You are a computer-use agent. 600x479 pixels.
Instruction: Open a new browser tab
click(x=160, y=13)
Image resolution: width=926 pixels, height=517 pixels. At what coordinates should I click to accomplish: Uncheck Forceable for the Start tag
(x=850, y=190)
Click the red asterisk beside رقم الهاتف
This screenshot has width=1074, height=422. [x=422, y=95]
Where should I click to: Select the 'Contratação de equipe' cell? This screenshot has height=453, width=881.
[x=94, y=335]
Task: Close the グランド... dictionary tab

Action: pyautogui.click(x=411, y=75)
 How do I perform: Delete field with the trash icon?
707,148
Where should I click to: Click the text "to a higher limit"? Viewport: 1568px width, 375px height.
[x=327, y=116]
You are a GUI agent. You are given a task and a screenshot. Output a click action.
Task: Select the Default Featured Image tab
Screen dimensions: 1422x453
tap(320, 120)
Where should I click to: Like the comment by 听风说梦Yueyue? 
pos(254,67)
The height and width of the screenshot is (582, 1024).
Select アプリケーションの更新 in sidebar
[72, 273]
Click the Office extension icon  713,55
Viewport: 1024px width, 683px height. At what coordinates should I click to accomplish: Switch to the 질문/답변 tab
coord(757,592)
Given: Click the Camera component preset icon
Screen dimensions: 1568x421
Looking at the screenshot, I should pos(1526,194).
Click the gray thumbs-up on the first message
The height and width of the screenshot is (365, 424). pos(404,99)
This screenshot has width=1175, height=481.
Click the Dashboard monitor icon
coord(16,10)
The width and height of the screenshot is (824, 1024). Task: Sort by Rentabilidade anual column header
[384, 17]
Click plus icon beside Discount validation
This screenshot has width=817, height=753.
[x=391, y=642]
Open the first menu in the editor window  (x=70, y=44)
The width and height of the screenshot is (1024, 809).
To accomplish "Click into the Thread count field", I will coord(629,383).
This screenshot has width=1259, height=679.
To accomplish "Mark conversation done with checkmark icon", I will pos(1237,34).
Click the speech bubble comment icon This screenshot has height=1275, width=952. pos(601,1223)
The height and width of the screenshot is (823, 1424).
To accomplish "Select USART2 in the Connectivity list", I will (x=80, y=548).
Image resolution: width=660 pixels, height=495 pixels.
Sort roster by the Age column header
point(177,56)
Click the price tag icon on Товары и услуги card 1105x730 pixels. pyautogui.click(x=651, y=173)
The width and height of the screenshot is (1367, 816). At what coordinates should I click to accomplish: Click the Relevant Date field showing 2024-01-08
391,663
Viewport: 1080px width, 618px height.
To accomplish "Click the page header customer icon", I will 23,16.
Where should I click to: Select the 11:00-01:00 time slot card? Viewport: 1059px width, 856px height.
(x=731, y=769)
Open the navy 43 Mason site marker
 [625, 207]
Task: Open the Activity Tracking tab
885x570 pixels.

_WHAT IS BEING ASKED_.
Going through the material above, tally the lines holding "agent" and give the number alone.

_RESPONSE TO THIS TASK_.
2